I- A provocação supõe um estado emotivo de excitação, cólera ou dor que altere as condições normais de determinação de quem, por causa dele, actua criminosamente. Tal estado de excitação tem que ser consequência emocional ininterrupta de um facto injusto praticado por outrem (caso contrário haverá desforço) e consequência adequada.

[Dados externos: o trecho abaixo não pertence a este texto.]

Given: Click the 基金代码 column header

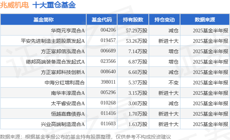Looking at the screenshot, I should [102, 20].
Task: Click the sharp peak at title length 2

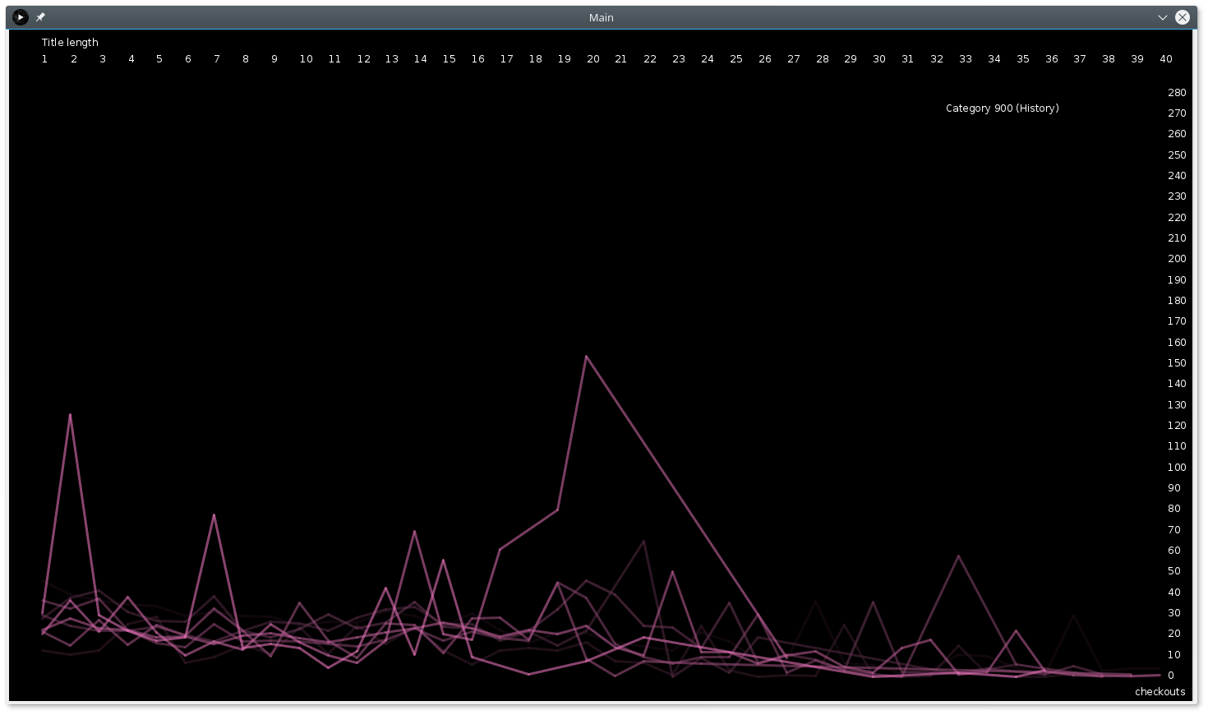Action: coord(71,414)
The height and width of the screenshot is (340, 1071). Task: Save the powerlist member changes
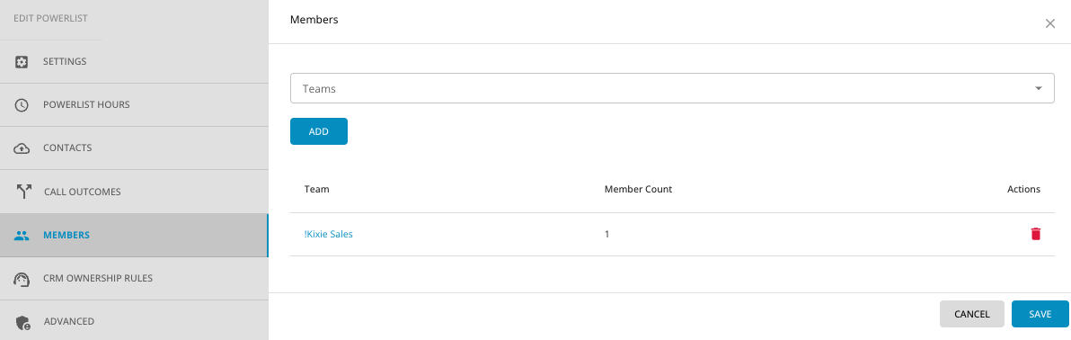pyautogui.click(x=1040, y=314)
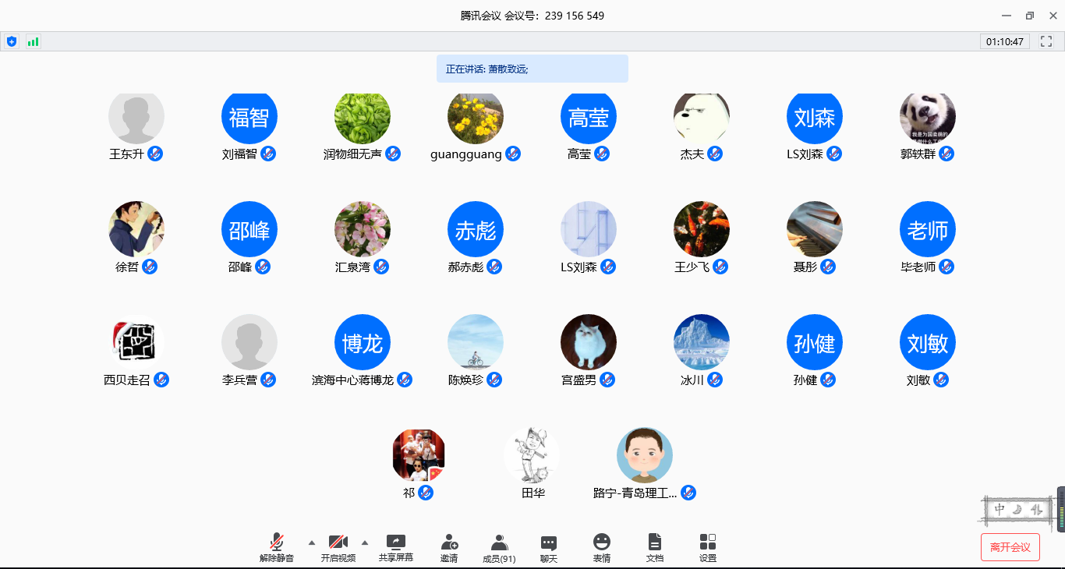Image resolution: width=1065 pixels, height=569 pixels.
Task: Open the network signal status icon
Action: pyautogui.click(x=33, y=41)
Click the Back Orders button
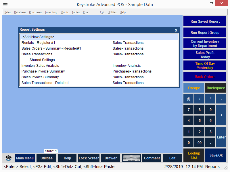This screenshot has height=172, width=230. click(x=205, y=77)
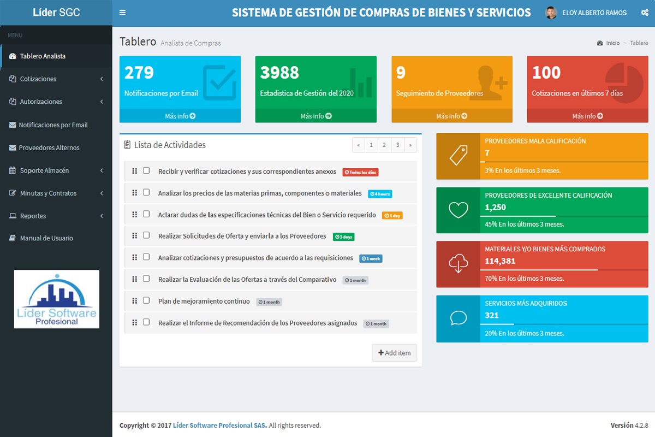Viewport: 655px width, 437px height.
Task: Open Notificaciones por Email in sidebar
Action: (x=53, y=125)
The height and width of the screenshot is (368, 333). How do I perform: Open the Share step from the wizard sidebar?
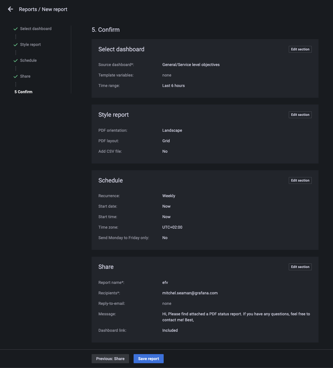[x=25, y=76]
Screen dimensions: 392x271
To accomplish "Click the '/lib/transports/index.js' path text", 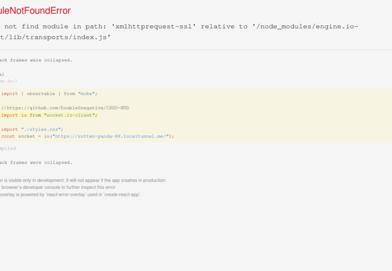I will 57,37.
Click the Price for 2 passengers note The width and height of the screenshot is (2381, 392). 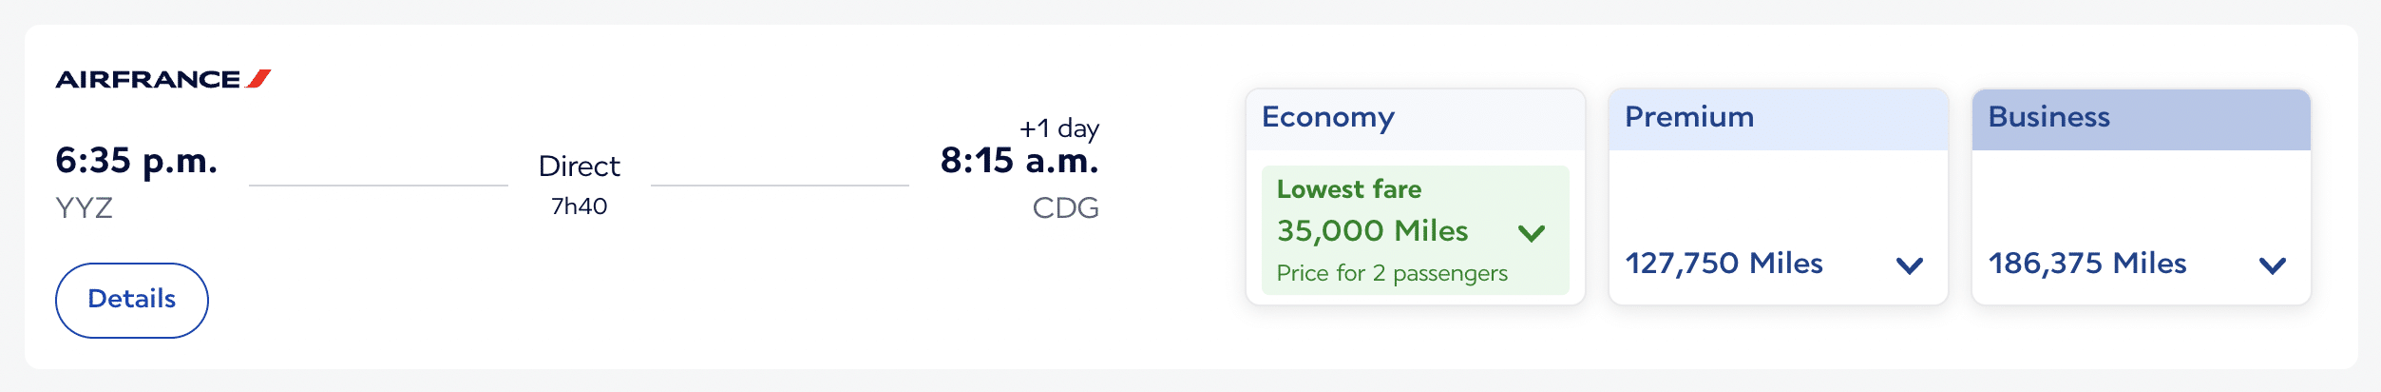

O facto, injusto em si ou consideradas que sejam as relações entre o provocador e o provocado, a sua posição, as circunstâncias do tempo e do lugar, etc, deve ser apto a produzir uma exaltação num homem médio, não bastando que a produza num homem especialmente excitável, pois, então, é o carácter do pretenso provocado e não o facto injusto que determinou a exaltação.
II- Nos casos de provocações mútuas e sucessivas tem-se entendido, uniformemente, que, não obstante o infractor também ter provocado o antagonista, deve ser reconhecido à provocação que este último fez ao infractor um valor atenuativo não tão elevado como se o arguido não tivesse sido provocado.
III- Não é possível o preenchimento da norma penal do artigo
133 do CP, sem os requisitos da proporcionalidade entre as provocações e os actos criminosos deste, o nexo causal entre aquelas e a emoção provocada, a violência ou elevado grau de emoção e a compreensibilidade da emoção.